R. – L’opposizione della Cabilia è molto complessa e condotto da forze diverse. Il Fronte delle forze socialiste (FFS), a cui appartiene l’uomo politico assassinato, era contrario soprattutto alla politica del governo e al fatto che il governo avesse, in qualche modo, “strizzato l’occhio” anche ai fondamentalisti. Lo stesso partito poi, era in opposizione con il movimento autonomista cabilo che era nato in maniera autonoma rispetto al sistema dei partiti tradizionale. L’FFS è uno dei più vecchi partiti del Paese e messo fuori legge subito dopo l’indipendenza e solo da un decennio, o poco più di un decennio, ritornato alla legalità.


D. – Dalla questione berbera alle azioni dei gruppi vicini ad Al Qaeda, alla Cabilia, che situazione vive in questi anni?

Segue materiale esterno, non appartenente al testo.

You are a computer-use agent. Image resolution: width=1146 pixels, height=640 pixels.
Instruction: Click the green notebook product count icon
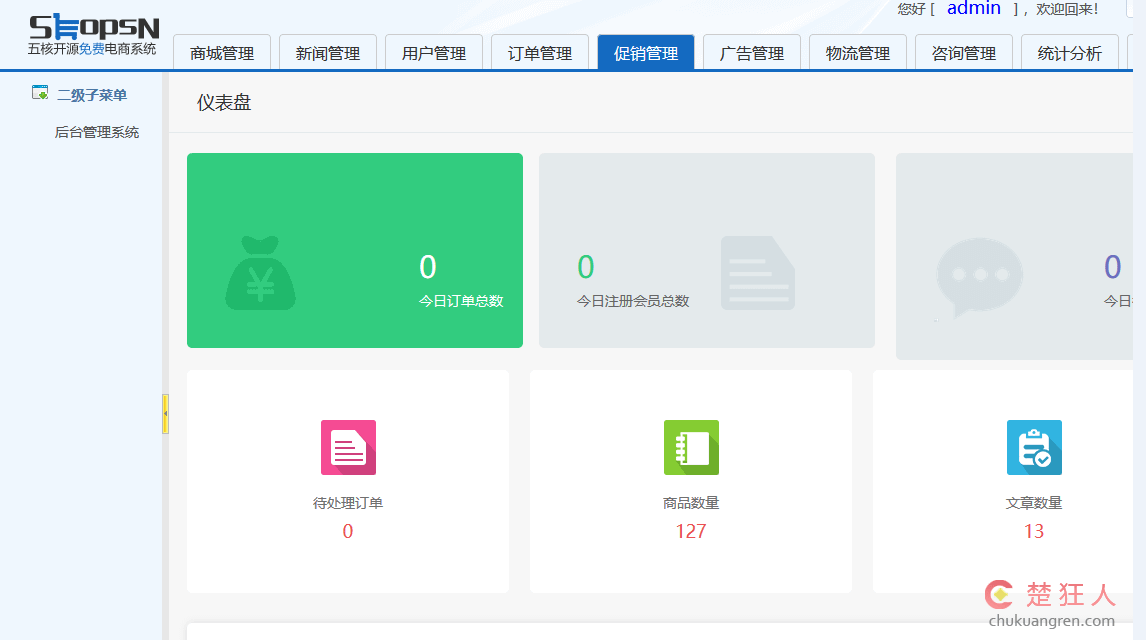tap(691, 447)
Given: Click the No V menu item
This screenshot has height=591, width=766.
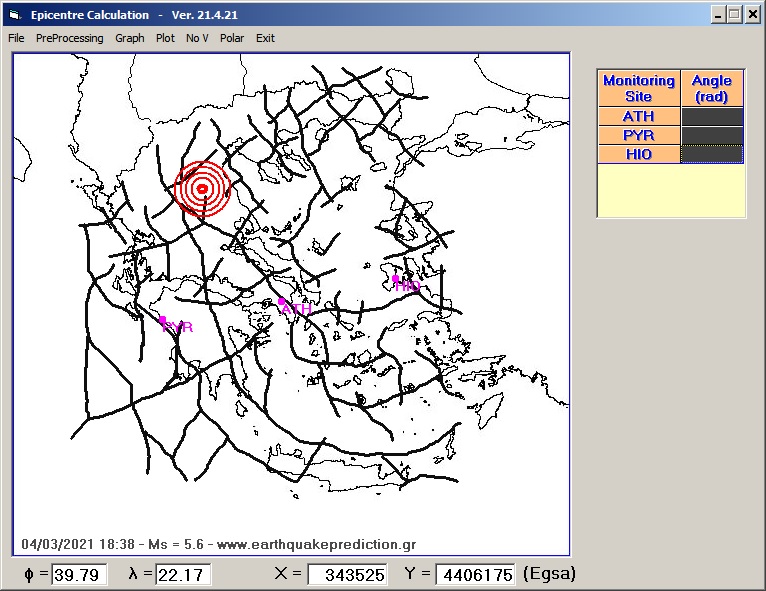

R. – La Cabilia non è mai stata risparmiata dal terrorismo e ha vissuto, forse più di altre regioni, le contraddizioni di questa situazione, forse meno colpita nelle azioni violente, ma comunque sempre più emarginata rispetto al dibattito politico nazionale. E quando si parlava di quale ruolo dovesse avere l’Islam nel Paese, nella politica del Paese, sono state dimenticate completamente le radici berbere, non solo di questa regione ma di tutto il Paese. In qualche modo la rivendicazione cabila ha cercato di far capire a tutto il resto del Paese che la diversità di origine, di cultura, poteva essere anche un’occasione per rafforzare la diversità politica ed ideologica nel Paese stesso.


D. – Ed oggi dove va?


R. – C’è stato un accordo con il governo affinché venga riabilitata la lingua berbera, possa essere insegnata, utilizzata nei mass-media, possano essere fatti consistenti investimenti nello sviluppo, perché ricordiamo che poi, alla base di questa rivendicazione, c’era anche una motivazione materiale ed economica e poi, quello di trovare uno spazio istituzionale a questo movimento di protesta politica che si è manifestato al di fuori del sistema tradizionale dei partiti.